Tuesday, February 23, 2021

End of an era

 Last day of work in my first full-time job. 

I worked 7 years as a part-timer and 5 years as a full-timer. That's > 12 years gone. Could not believe I told myself I would quit after 3 months. Habit is a dangerous thing. 

Lots to reminisce and I can't say I didn't enjoy the journey. The children, for the most part, make it worthwhile. My boss has been great. I enjoyed the short hours. The pay, while low, isn't too shoddy if you only worked 36 hours a week. The only part I dislike is working on Saturdays. I have missed out on a lot of activities by working on Saturdays. 

My new job starts on Monday, which is stupid on my part. I don't know what I was thinking when I told them that I am available on 1st March. I should have taken a break. 

I have been crying myself to sleep for so many nights now. I guess all the feelings I have bottled up during the day just come gushing out as tears. There is no one for me to talk to or who would take me seriously. 

I decided I want to live and yet my family asks me to find meaning in life? My purpose is to live. A job is a means to the end. I never thought much about jobs. Sure, I have lofty goals and dreams when I was younger and more arrogant. I want to drive a BMW. I want to dress nicely and work in an office. I want to dine in cafes and restaurants and drink Starbucks every day. 

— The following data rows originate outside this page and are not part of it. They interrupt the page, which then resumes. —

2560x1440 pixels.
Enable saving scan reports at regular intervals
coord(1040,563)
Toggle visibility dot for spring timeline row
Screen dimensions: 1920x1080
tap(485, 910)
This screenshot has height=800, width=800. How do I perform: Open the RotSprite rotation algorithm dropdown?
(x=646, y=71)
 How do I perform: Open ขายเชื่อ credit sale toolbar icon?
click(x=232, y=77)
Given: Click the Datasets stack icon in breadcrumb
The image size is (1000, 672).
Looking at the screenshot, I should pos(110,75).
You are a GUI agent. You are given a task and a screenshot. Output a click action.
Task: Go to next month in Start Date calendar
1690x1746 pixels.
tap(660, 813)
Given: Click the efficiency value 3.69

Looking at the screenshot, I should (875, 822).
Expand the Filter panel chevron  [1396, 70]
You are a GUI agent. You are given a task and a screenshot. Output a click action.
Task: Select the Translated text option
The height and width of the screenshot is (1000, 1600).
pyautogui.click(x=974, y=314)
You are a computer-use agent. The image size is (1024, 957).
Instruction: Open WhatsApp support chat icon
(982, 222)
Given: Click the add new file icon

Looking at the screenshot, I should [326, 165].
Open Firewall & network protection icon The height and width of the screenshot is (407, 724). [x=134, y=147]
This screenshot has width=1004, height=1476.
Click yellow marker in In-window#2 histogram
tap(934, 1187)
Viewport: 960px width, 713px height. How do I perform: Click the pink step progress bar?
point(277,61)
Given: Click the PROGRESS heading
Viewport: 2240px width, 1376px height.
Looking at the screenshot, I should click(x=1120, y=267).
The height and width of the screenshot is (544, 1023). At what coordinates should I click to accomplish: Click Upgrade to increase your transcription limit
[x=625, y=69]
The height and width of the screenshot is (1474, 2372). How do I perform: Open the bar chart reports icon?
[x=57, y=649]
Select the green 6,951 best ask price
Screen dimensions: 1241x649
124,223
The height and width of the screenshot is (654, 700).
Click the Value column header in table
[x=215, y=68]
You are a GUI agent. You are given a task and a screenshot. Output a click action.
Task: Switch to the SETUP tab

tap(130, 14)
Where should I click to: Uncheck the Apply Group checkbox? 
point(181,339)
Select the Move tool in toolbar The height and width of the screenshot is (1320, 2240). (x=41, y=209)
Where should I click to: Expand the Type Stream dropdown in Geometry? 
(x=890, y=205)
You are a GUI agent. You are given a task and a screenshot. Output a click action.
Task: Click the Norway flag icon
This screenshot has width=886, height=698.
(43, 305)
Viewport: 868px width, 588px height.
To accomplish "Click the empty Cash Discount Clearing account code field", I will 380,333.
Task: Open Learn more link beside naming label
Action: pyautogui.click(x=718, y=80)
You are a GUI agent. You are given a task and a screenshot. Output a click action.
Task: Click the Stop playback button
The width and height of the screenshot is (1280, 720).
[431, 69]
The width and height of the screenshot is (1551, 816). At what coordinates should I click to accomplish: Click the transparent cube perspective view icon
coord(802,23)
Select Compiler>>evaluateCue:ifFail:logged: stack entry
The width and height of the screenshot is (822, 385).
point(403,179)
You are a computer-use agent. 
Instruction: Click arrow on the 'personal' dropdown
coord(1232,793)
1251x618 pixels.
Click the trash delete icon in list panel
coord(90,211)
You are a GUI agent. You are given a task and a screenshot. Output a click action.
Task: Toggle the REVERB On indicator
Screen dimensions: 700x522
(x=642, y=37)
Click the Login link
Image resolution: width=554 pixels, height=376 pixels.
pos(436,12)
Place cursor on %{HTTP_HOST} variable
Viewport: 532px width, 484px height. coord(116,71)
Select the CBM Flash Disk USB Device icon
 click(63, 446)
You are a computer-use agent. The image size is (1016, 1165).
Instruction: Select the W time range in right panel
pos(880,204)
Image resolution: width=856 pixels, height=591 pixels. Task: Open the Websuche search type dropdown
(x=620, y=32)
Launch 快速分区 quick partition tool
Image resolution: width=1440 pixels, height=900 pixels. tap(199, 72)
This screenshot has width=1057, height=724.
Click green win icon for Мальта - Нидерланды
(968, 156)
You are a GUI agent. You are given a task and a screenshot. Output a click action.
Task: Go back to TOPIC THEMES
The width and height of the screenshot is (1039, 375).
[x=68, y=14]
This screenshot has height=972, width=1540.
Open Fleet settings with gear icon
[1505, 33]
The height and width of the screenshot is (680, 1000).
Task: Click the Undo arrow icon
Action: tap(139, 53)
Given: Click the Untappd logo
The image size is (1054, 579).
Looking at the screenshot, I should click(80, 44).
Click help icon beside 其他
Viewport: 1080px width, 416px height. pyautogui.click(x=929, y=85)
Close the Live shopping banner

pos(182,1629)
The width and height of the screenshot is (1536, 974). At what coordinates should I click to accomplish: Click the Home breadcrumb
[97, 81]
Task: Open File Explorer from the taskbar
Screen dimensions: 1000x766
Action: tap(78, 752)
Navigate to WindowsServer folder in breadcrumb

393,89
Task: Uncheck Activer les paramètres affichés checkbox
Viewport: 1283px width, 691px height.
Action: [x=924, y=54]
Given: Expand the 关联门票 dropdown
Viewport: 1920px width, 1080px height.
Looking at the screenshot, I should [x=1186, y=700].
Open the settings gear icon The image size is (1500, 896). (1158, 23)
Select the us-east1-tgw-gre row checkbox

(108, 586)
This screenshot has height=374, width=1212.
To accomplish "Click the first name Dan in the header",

But that all change as entered and graduated from University. I couldn't see my future the older I get. I got disillusioned and crabby like an old fart. 

I thought, since I don't know what I can be, maybe I should just dedicate my life to help other people. But I am a coward who always overthinks and second-guessing myself. 

My five-year plan is to bid for a 2-room BTO (or a 3 room resale if possible) and invest my money to build up a passive income. I want to stop working full-time by age 45-50. I want to work part-time and/or volunteer and do what the hell I want. It will be good if I can afford a 3 room resale as I get to rent out a room. But why the hell are resale HDBs so expensive?